If you are one of the ever-growing number of parents choosing to homeschool your children for the first time this year, please allow me to save you from a common misconception that delays families from reaping the benefits of what a homeschooling lifestyle has to offer.
Perhaps you experienced what your children’s school termed “virtual learning” or “distance learning” last year, and you’re thinking of duplicating what you observed. Perhaps you’re simply recalling what your school experience was as a child, and you think you might try to recreate that in your home. Maybe you’re envisioning yourself standing in front of a blackboard at the front of a classroom dictating lessons each day while your children sit quietly in their seats until lunchtime.
You could do that. After all, one of the greatest benefits of homeschooling is the freedom to make it whatever you deem best for your family and each child.
However, most families that set off on that road tend to quickly learn that these all-too-familiar trappings of school aren’t conducive to the learning and thriving of children and are especially out of sync with a warm, loving home.
The truth is that homeschool—when at its best—isn’t school at home, and for the happiest homeschoolers, school and homeschool bear little resemblance to each other.
If you think about it, it makes sense. Many of the habits, practices, rules, and policies you find in every public school exist to maximize safety among a crowd of students and teachers, to maintain order, to elicit obedience, and to control behavior. These are both unnecessary and unpleasant if brought home.
What’s more, it’s worth recognizing the degree to which public schools have been successful in educating their students over the past few decades. If you’re unaware, their record has been poor, to say the least, and deteriorating consistently. While you may find yourself choosing homeschool this year as a result of recent world events, know that the system you’re passing on has been deficient for a long time. Why duplicate a failing strategy?
To truly experience the beauty of homeschooling, recall the ways in which you’ve taught your children the myriad of things they’ve learned from you. On your watch, your children learned to walk, talk, eat, drink, get dressed, interact with family and friends, and so much more. Perhaps you taught them the alphabet or even to read simple words. Perhaps you taught them to weed your garden or bake a cake. You’ve instilled in them the values of your family and the character standards you deem important. You could fill pages and pages with what you’ve already taught your children if you really think about it—and I bet you did it all outside of a standard classroom environment, unconfined by the hours between 9 and 3.
What you did probably looked more like encouragement—creating an environment at home and on the go in which your child could immerse him or herself and naturally learn and grow.
Further, think about what you do when you want or need to learn something new. Have you ever taught yourself a new skill or researched the ins and outs of a new hobby? What interests have you explored? What questions have you found the answers to? What skills have you acquired in your life?
The ways in which you approached such learning probably looked quite different from the way education is approached in school.
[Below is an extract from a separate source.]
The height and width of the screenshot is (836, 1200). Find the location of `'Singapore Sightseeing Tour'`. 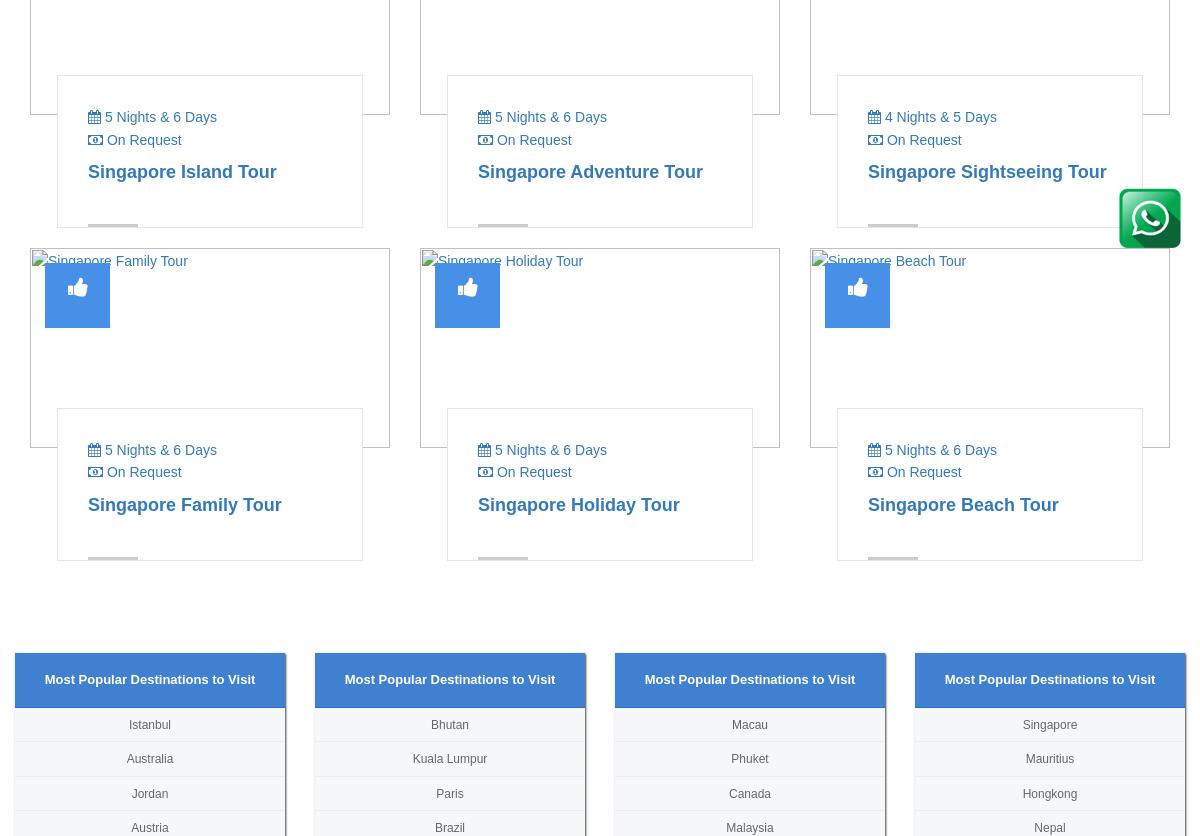

'Singapore Sightseeing Tour' is located at coordinates (987, 169).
What’s more, you likely truly learned rather than simply memorizing enough to pass a test and then forgetting it altogether.
If this is about to be your first year of homeschooling, you couldn’t have timed this decision better. There are countless resources to be found and communities of fellow homeschoolers just about everywhere.
Do your research, think about what would be the most wonderful homeschooling experience for your children, for yourself, for your family as a whole, and stay flexible as you learn and grow. Relish the fact that you don’t need to duplicate school at home and that you’re about to embark on the adventure of a lifetime.